BY LISA RICHWINE
When the 60-person Arena Cinelounge in Los Angeles opens again for the first time in months, more than a dozen seats will be filled by cardboard cutouts of James Dean, Charlie Chaplin and other Hollywood icons.
The seating arrangement, designed to encourage social distancing among the 15 real-life patrons who will be allowed into each screening, is one of the new safety measures theaters are putting in place to reduce the chance of coronavirus spread.
“We’re going above and beyond to make sure that everything is spotless and that audiences feel comfortable and safe being with us for two to three hours,” owner Christian Meoli said.
It is unclear, however, when Meoli and other theater operators will be able to welcome back guests.
While about 780 indoor cinemas have reopened around the country, officials in Los Angeles County, the largest moviegoing market in the United States, have not yet given a green light, voicing concern about a rise in coronavirus cases.

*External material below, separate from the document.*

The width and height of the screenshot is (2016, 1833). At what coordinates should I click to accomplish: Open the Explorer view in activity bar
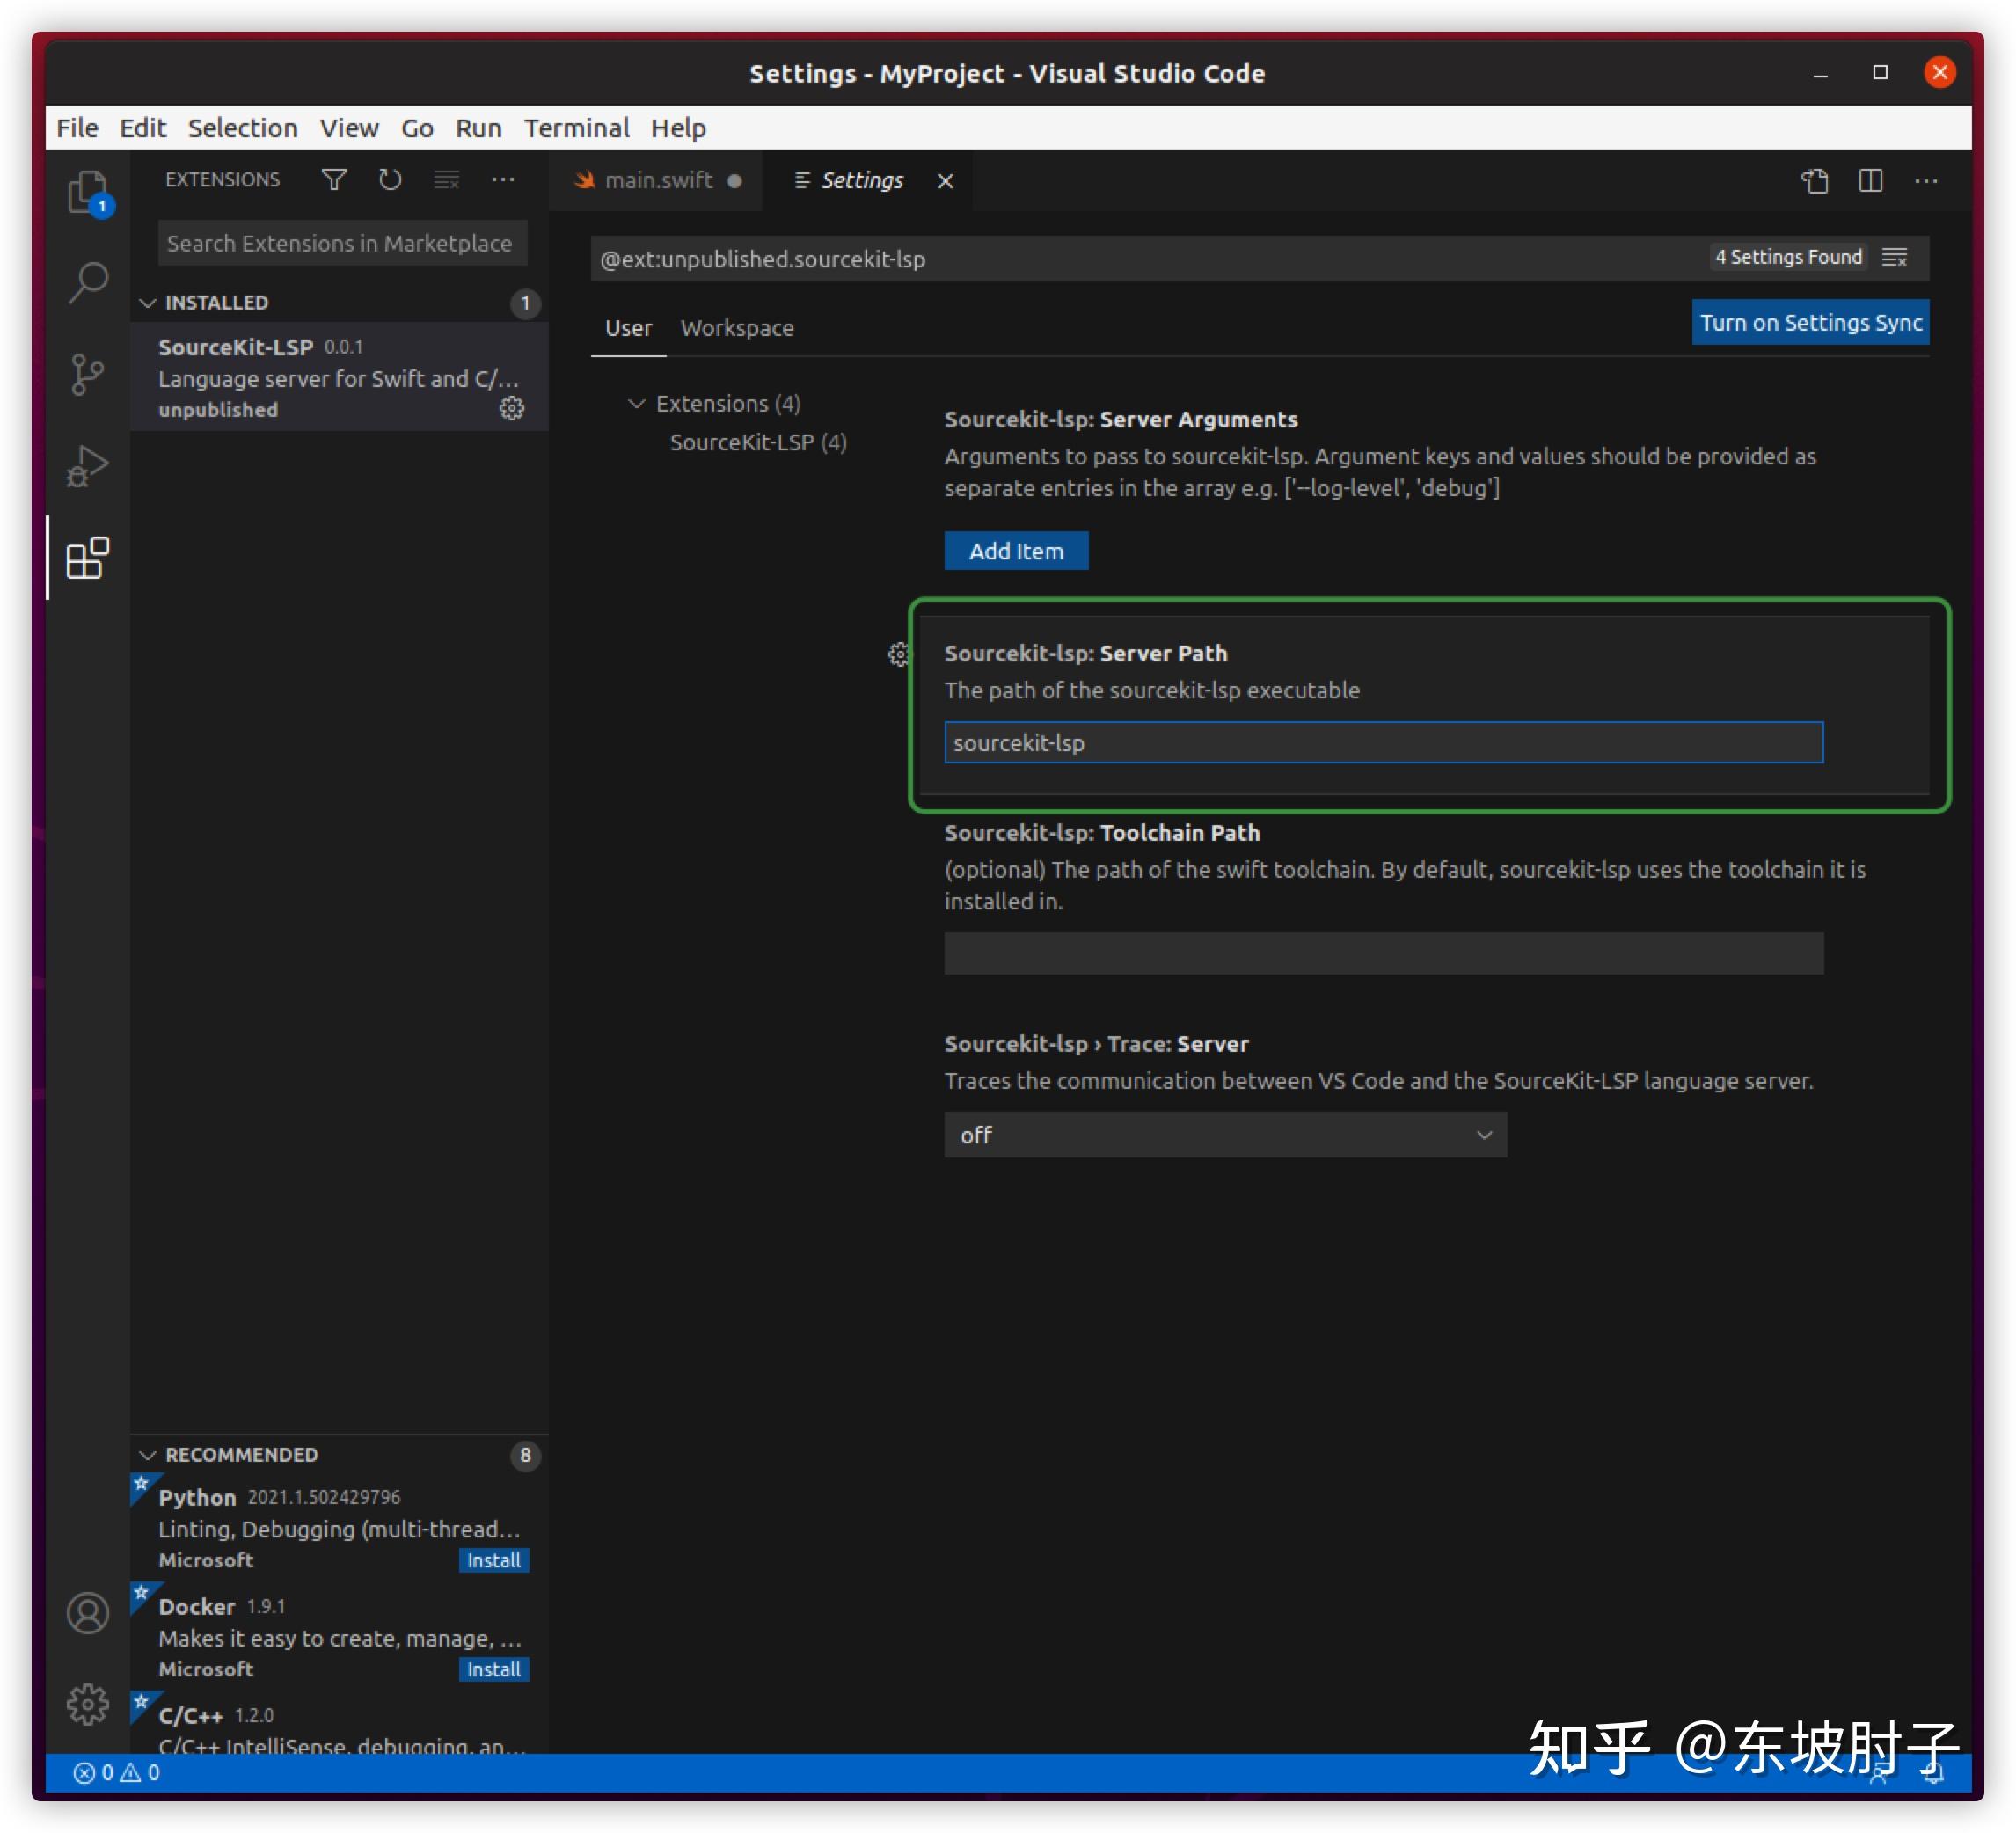87,192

New York City, the country’s No. 2 movie market, also has not set a date for cinema reopenings.
The theater business has been devastated by the coronavirus shutdowns that began in mid-March, laying off tens of thousands of employees and borrowing funds to stay afloat.

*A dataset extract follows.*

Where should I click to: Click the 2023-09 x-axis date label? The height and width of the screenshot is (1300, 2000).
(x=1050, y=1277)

The industry is hoping for mass openings in July, when nationwide chains AMC Entertainment, Cinemark and Cineworld’s Regal Cinemas are scheduled to be back in business. All plan safeguards including limited attendance, extra cleaning and face masks for guests and workers.
Movie theater owners were planning to offer “Mulan” and director Christopher Nolan’s thriller “Tenet” in July. Both were pushed into August, with “Tenet,” from AT&T Inc’s Warner Bros., set for Aug. 12 and “Mulan” for Aug. 21.

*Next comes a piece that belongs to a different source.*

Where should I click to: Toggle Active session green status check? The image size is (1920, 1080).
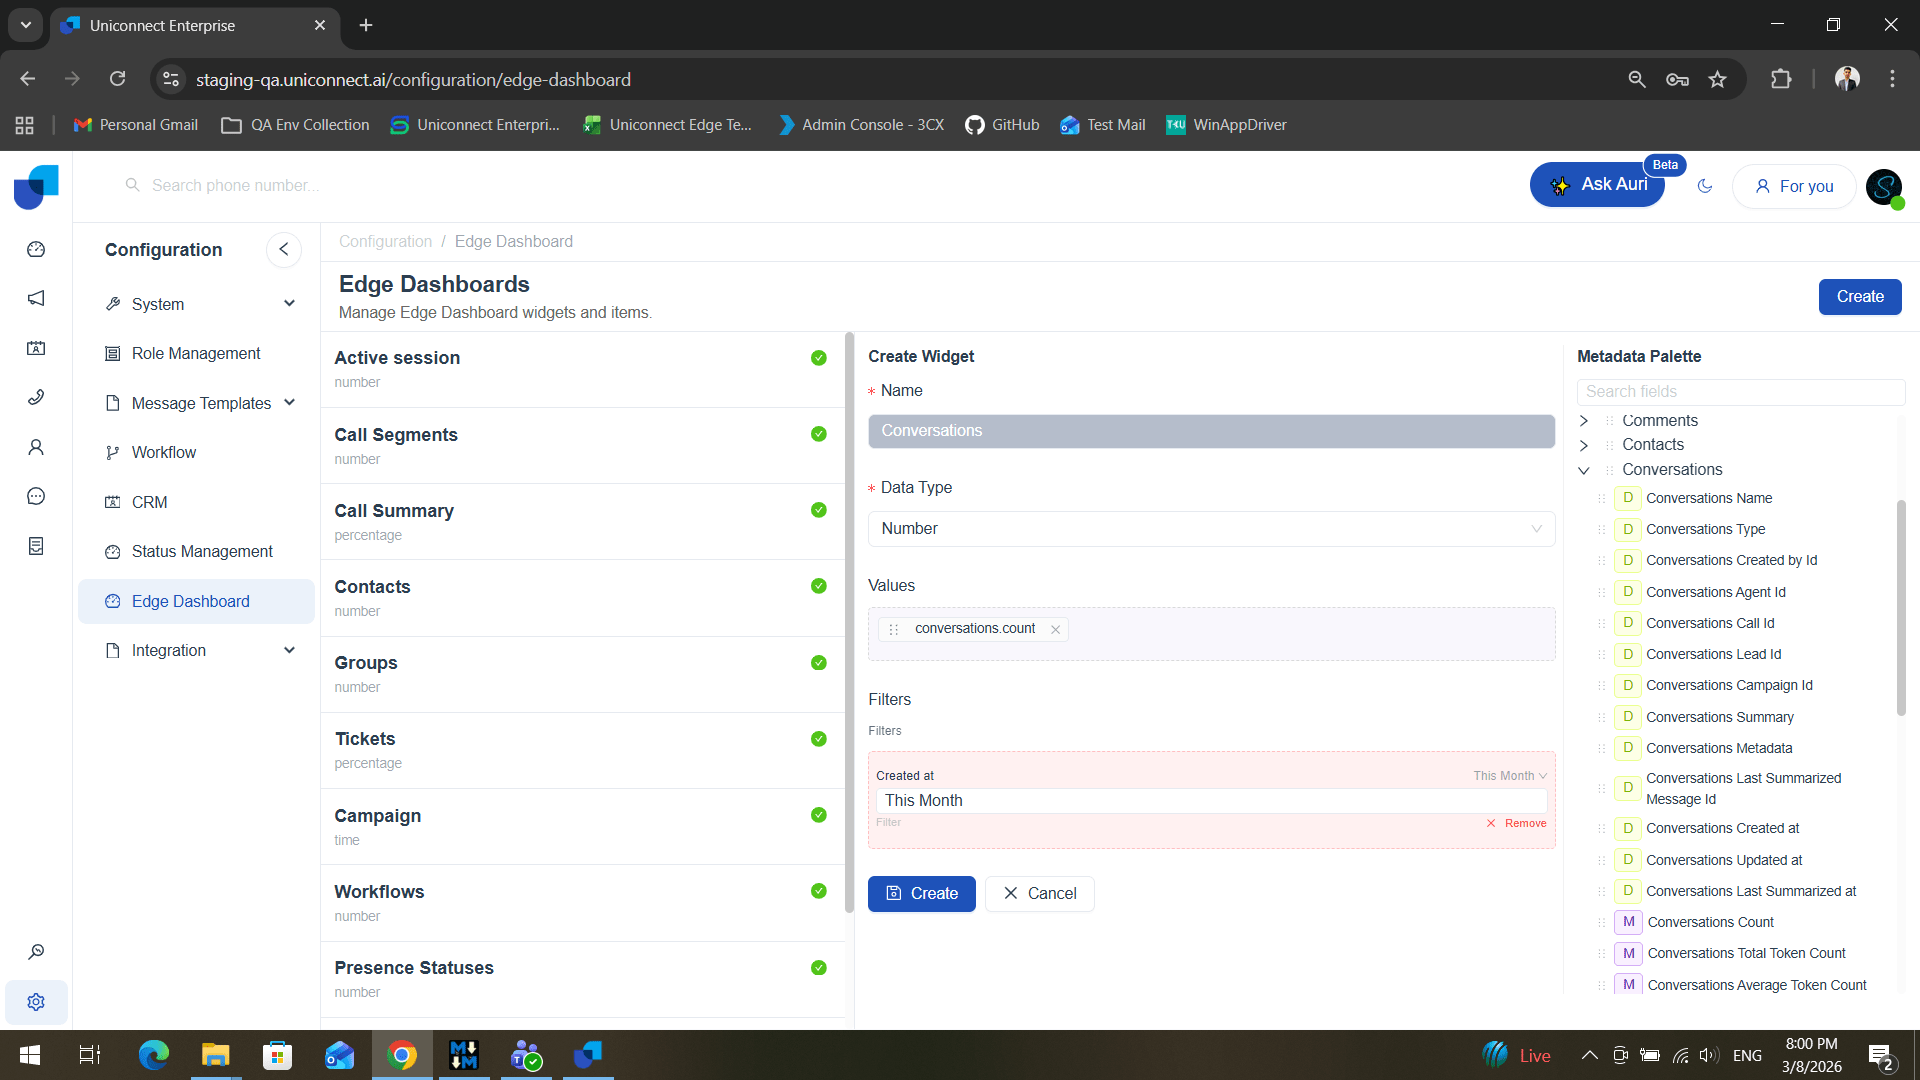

More shuffling of the schedule could come, depending on the progress of the coronavirus pandemic.
Currently, the first widely released film on Hollywood’s schedule is “Unhinged,” a road rage drama starring Russell Crowe, set to debut on July 10.
Crowe said he was encouraged to hear reports that moviegoers have been longing to head back to cinemas, especially for thrillers.
“They wanted to be back in that place, in that safe place, in that room, where all the craziness is just happening on the screen, not necessarily in their own lives,” Crowe said in an interview.
In Los Angeles, movie fans had mixed opinions about heading back to theaters.
“I’m a big cinema-goer, so for me, it would be just to make sure that social distancing is in place” along with other steps such as pre-packaging of concessions, said Sean Thomas, an accountant visiting from Chicago. “That would make me feel comfortable.”
Others were not so eager.
“You can watch movies at home, so I don’t think that’s super essential,” said screenwriter Matt Solsberg.